The US Securities and Exchange Commission (SEC), after facing considerable pressure, has finally approved spot bitcoin exchange-traded funds (ETFs), concluding a 10-year-long narrative.
This move allows a collection of ETFs from major firms like Blackrock, Fidelity, Ark Investments, Invesco, 21Shares, and VanEck to offer traditional investors direct access to Bitcoin through regulated US securities exchanges.
This decision marks a significant shift from the SEC, especially considering Chair Gary Gensler’s previous consistent rejections of ETF applications over the past decade. However, the landscape of Bitcoin in 2024 is markedly different from that in 2014. The intense demand from major financial institutions for bitcoin-based ETFs (or ETPs, meaning exchange-traded products) played a key role in persuading Gensler to reassess their value.
Despite approving these products, Gensler maintained a cautious stance and differentiated his support for the products from an endorsement of Bitcoin itself, which he labelled a “non-security commodity.” He emphasized the risks associated with bitcoin and crypto-related products, citing concerns about their speculative nature and potential use in illicit activities like ransomware, money laundering, sanction evasion, and terrorist financing.
Gensler also clarified that this approval should not be seen as a validation of cryptocurrency trading platforms or intermediaries, which he noted often operate outside federal securities laws and may have conflicts of interest. He warned of the SEC’s commitment to investigating fraud and manipulation in these securities.
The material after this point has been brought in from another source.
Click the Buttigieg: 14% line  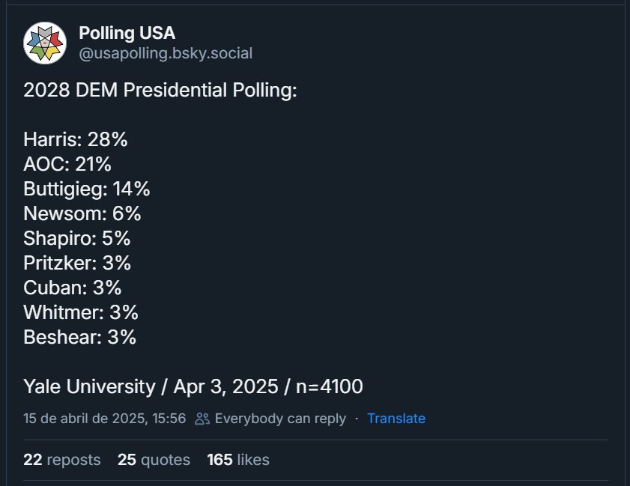point(87,189)
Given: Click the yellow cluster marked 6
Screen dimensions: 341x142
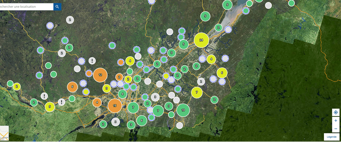Looking at the screenshot, I should 222,73.
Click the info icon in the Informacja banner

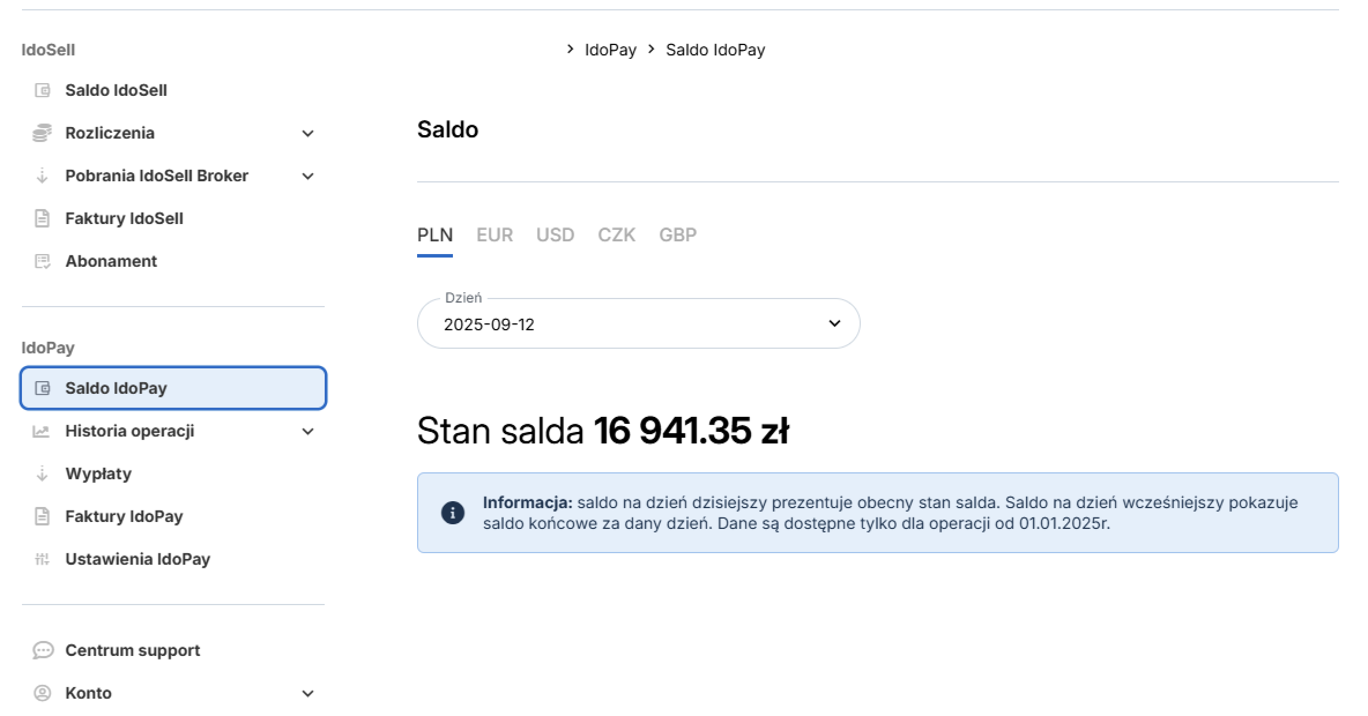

The decision revealed a divide within the SEC. Commissioner Hester M. Peirce criticized the prolonged period of denial, labelling it “unnecessary” and “perplexing.” She highlighted the inconsistency in the SEC’s treatment of Bitcoin-related ETP applications compared to other ETPs over the past decade. Peirce argued that ETPs are a significant innovation that democratizes access to various asset classes and accused the SEC of missing numerous opportunities to fulfil its regulatory duties.
Peirce pointed out that the SEC’s change of heart was influenced by the recognition of effective measures to prevent fraud and manipulation, as evidenced by the correlation between CME bitcoin futures market prices and spot bitcoin markets over the past two and a half years. She noted that the SEC’s previous rejections deprived investors of a more convenient and investor-friendly way to access bitcoin.
The catalyst for this change was a recent judicial ruling in the case of Grayscale Investments versus the SEC. Judge Neomi Rao described the SEC’s earlier rejections as “arbitrary and capricious,” especially since futures-based bitcoin ETFs had been approved since 2022. This ruling was a significant factor in the SEC’s eventual approval of spot-ETF products this week.